Another consideration in a turbocharger is speed. Some engines turbos turn at over 100,000 RPM inorder tokeep them small.

12

As said above, and **TriPolar **in particular …

There’s very little in common nowadays between a modern centrifugal flow turbocharger and a modern axial flow jet engine.

Blade clearance tolerances in the inner compressor and turbine are on the order of 2 thousandths of an inch. Really amazing materials are needed to have low enough thermal expansion & low enough strain under centrifugal stress. Blades are also hollow and full of cooling passages that are pure voodoo. The idea that 1500F air is used as a cooling fluid gives you some appreciation for how far outside normal experience all this stuff is. Shadetree mechanic’s “common sense” is wholly inapplicable.

And the whole thing has to run with vibration amplitudes in the tenths of thousandths to keep the tolerances tight. As Snnipe70E says, the good nes is RPMs are much less. Modern fans generally turn in the 3000 - 4000 RPM range while internal spools are more like 6000 to 10,000. The new P&W geared fan engines are slowing the fan speed down to 1500-2000RPM.

As noted above, the only part you can see from the outside is the fan. Which has a very, very low compression ratio. It’s a volume machine not a pressure machine. Typically there’s a rub strip on the inside of the nacelle made of a phenolic fiberglass sorta stuff. Tip clearances there are on the order of 10-15 thousandths of an inch. I.e. thicker than aluminum kitchen foil, but not much.

The whole engine as a unit bounces around a lot as the wing & pylon flex. From the cabin inflight you may also see some hoop flex in the outer cowling. All of which is just large panels of thin sheet aluminum with a hinge line along one edge & clamps every so often along the other three edges.

Internally the whole shebang is insanely rigid.

13

As to maintenance …

Modern engines are insanely reliable, going a whole decade of 16-hours-a- day use before being removed for overhaul. The internal engine health monitoring system will be recording hundreds of parameters continuously and reporting anomalies back to the operator’s HQ.

Oil levels are checked before each flight & replenished as needed, typically every couple of days. As well the fan and exhaust end are inspected before each flight looking for impact damage, clogged probes, funky soot patterns, etc.

Oil samples are analyzed every week or so for contaminants. Oil filters / strainers are replaced every couple of months. Engines will get borescope inspections every year or so when the airplane is otherwise laid up for periodic airframe inspection & repair.

In the old days ignitor plugs used to get slowly consumed, much like spark plugs on a 1960s Ford. Nowadays they last many years. But beyond oil they’re about the only other consumable on the engine.

• [WHAT YOU ARE ASKED TO DO] In the forum thread above, how often are the engine's oil filters or strainers replaced?

Entries pointing to words and elements:
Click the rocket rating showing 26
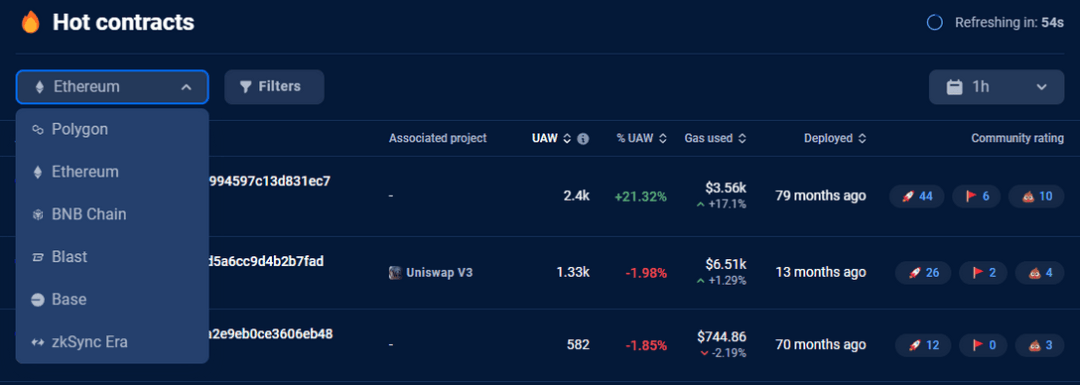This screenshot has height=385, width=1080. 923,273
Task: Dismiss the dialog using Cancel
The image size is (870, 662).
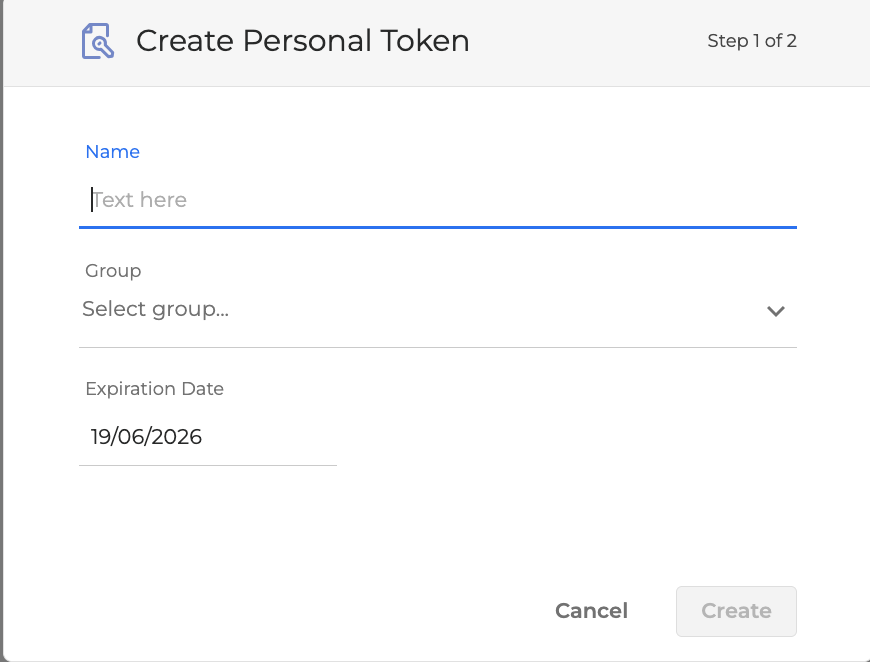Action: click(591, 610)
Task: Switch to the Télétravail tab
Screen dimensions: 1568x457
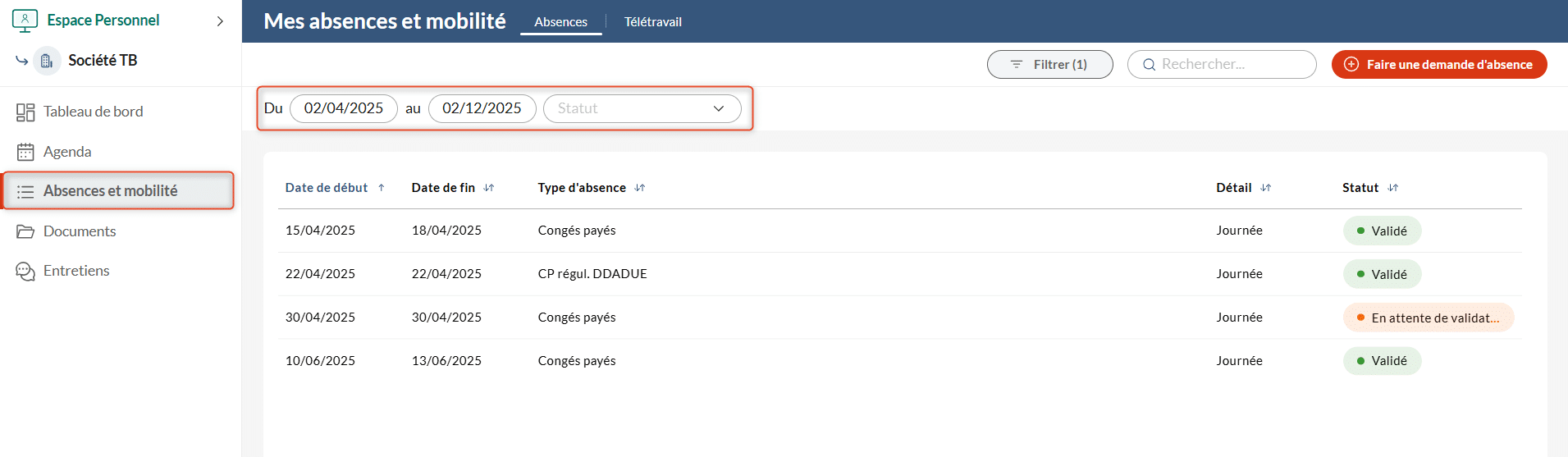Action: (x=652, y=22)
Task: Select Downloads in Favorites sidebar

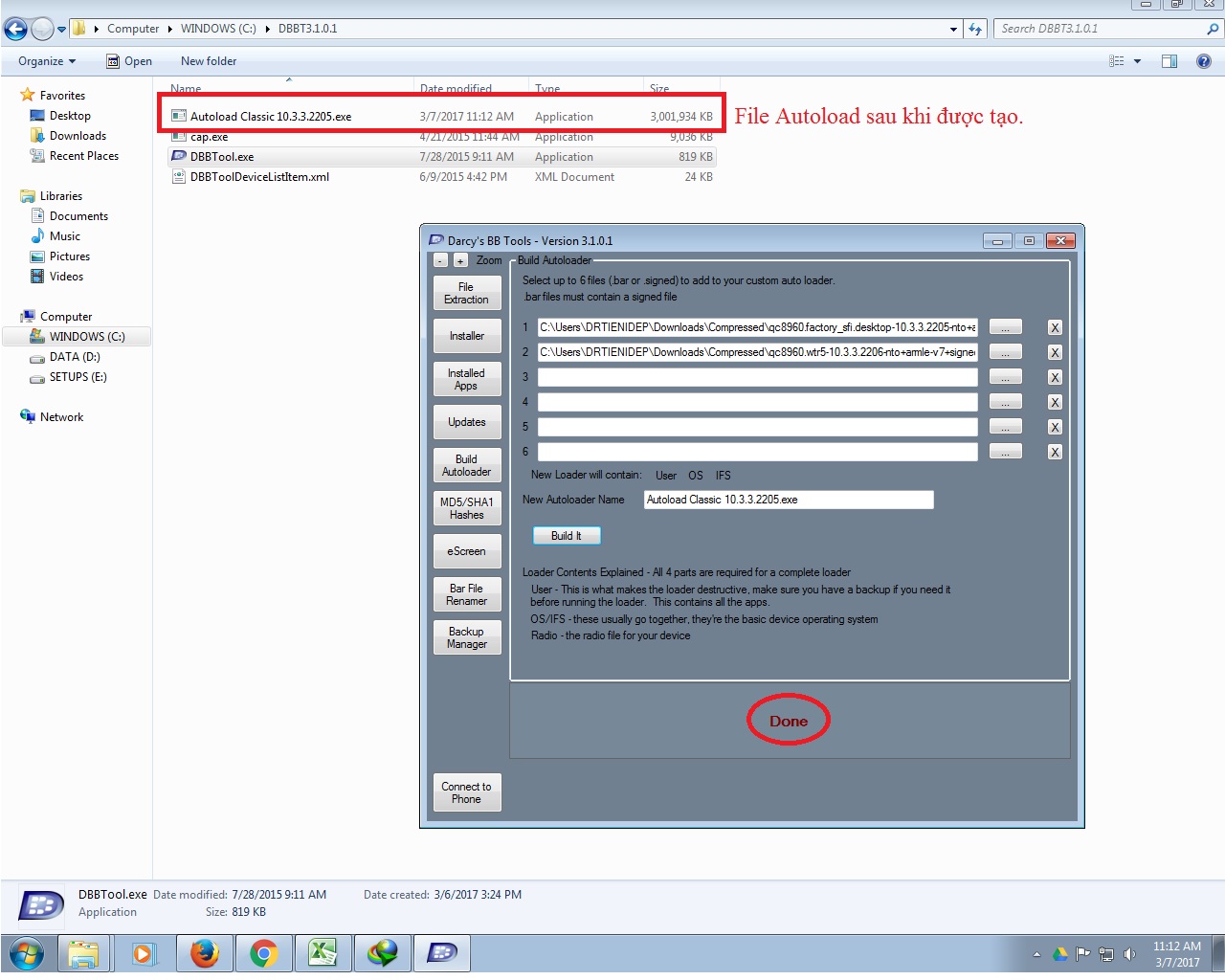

• [EXERCISE OUTPUT] Every couple of months.